Overlanding in a Language Vacuum

No ticket is more revered in international travel than competency in local languages. Speak Spanish or Hindi or French? You’ll trade jokes with border officials in Tijuana or easily pick your way through Varanasi, India’s holiest and most chaotic of cities. You’ll exchange numbers with the attractive barista at that café in Saint Germain, Paris. Language competency is the cool breeze that blows on the heat of international travel. Google confirms it. Over six million hits are returned when I search for “language and travel.” Language competency is a travel “boon,” an “asset,” “a panacea,” a “safety net,” a “roadmap,” and a “diplomatic passport” to the safest, easiest, and most authentic kind of travel. Of course, there also exists an industry of language programs and classes designed to pave the way to this linguistic Shangri-La.

I make a point of using none of them.

I am comfortable traveling in a language vacuum. I have toured the Middle East, Asia, Mexico, Europe, and Africa with no more than a local “hello,” “thank you,” and “goodbye” in my pocket. Certainly, there were times when a better command of the vernacular would’ve been helpful, interesting, or efficient. But my travel companions and I have also had memorable experiences because we lacked language competency.

Like the time in Iran, when a local farmer dropped to all fours and repeatedly bit Dad in the leg to demonstrate the danger posed by wolves in the ravine where we had naively set up camp. Had we been competent Farsi speakers, no need for this impromptu, comic, and memorable encounter would have emerged. On South Africa’s Wild Coast, I once spent a night cradled in the murmurings of villagers who were chatting in Xhosa as I lay on my grass mat and drifted to sleep, understanding nothing of the conversation bubbling around me. Such moments recall the bliss of early childhood, swaddled by soft words, a fairy tale, or a song whose lyrics we do not understand, but that we experience all the more viscerally and acutely as a result.

Language ignorance also suits my introverted nature. At home in the USA, among fellow English speakers, I rarely feel relaxed and free of the obligation to listen and talk, to communicate, to verbally reciprocate—that prized Anglo-American social contract. Introverts don’t do well with this burden. Language ignorance lifts this weight, allowing us to lounge quietly and contently, while our travel companions who are more extroverted and linguistically competent do the heavy lifting.

I also notice things more keenly when I step into a language vacuum. The brightness in people’s eyes, or their distant suffering, or the detailed maps etched into their hands. Visual drama. Tones and textures. Apart from verbal language, people offer expressions, gestures, and sounds. Communicating exclusively with these is today something of a lost art, reserved for mime artists, burlesque dancers, and Mr. Bean. They remind us that Wittgenstein was a touch harsh when he wrote, “the limits of my language mean the limits of my world.”

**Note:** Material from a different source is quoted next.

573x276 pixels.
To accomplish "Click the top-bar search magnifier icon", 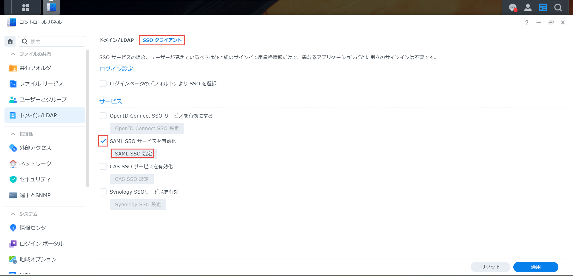I will 558,7.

I do not mean to disparage language competency. It has great utility. I myself speak three languages—English, German, and Afrikaans. They are extraordinarily useful when I am in the countries where people speak them. But they also make things feel overly familiar, intimate, and comprehensible. That’s not what I want in travel. I want to be jolted out of the known and flung into the vast and diverse universe with which I have no affinity or knowledge. I want to feel uncomfortable, disoriented, lost. Isn’t that what travel is ultimately about? Pushing us to the edge of what is familiar and experientially tolerable? By all means, learn Spanish, French, Hindi. If you are extroverted and like to be in control, language proficiency may allow you to enjoy your travels a lot more. Nor do you have to be fluent in a native language. A few well-placed phrases in the local dialect may serve you sufficiently.

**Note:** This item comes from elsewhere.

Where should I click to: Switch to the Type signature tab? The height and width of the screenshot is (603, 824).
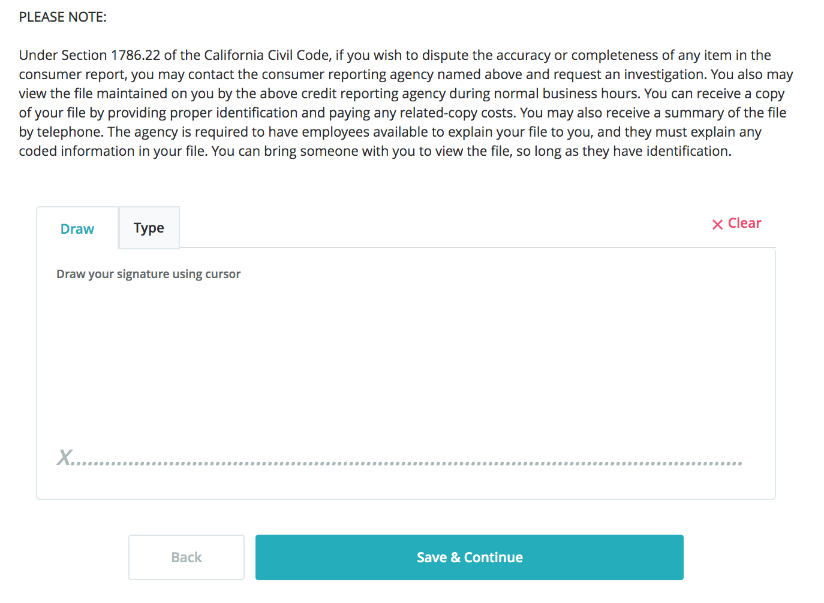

On the other hand, don’t let a language barrier keep you from travel itself. It’s less of a barrier than you think. When the pandemic has passed, and I can travel again, language proficiency will be the least of my concerns. Don’t let it hold you back, either.

Chris Simon is an aspiring overlander and writer. He lives in Chapel Hill, North Carolina, with his wife, Phoebe, two children, a Boston terrier, and a ghetto cat. Born in Germany, raised in South Africa, and educated in the US, Chris is also an immigrant and a migrant, blessed and cursed by not having a single national and cultural identity. His professional background is in anthropology, in which he has a PhD from UC San Francisco and Berkeley, and in ethics, in which he has postdoctoral training from Case Western Reserve University. Anthropology has fed his intrigue with cultural norms and differences; ethics has taught him to pay attention to the richness of people’s moral struggles and strivings, including his own.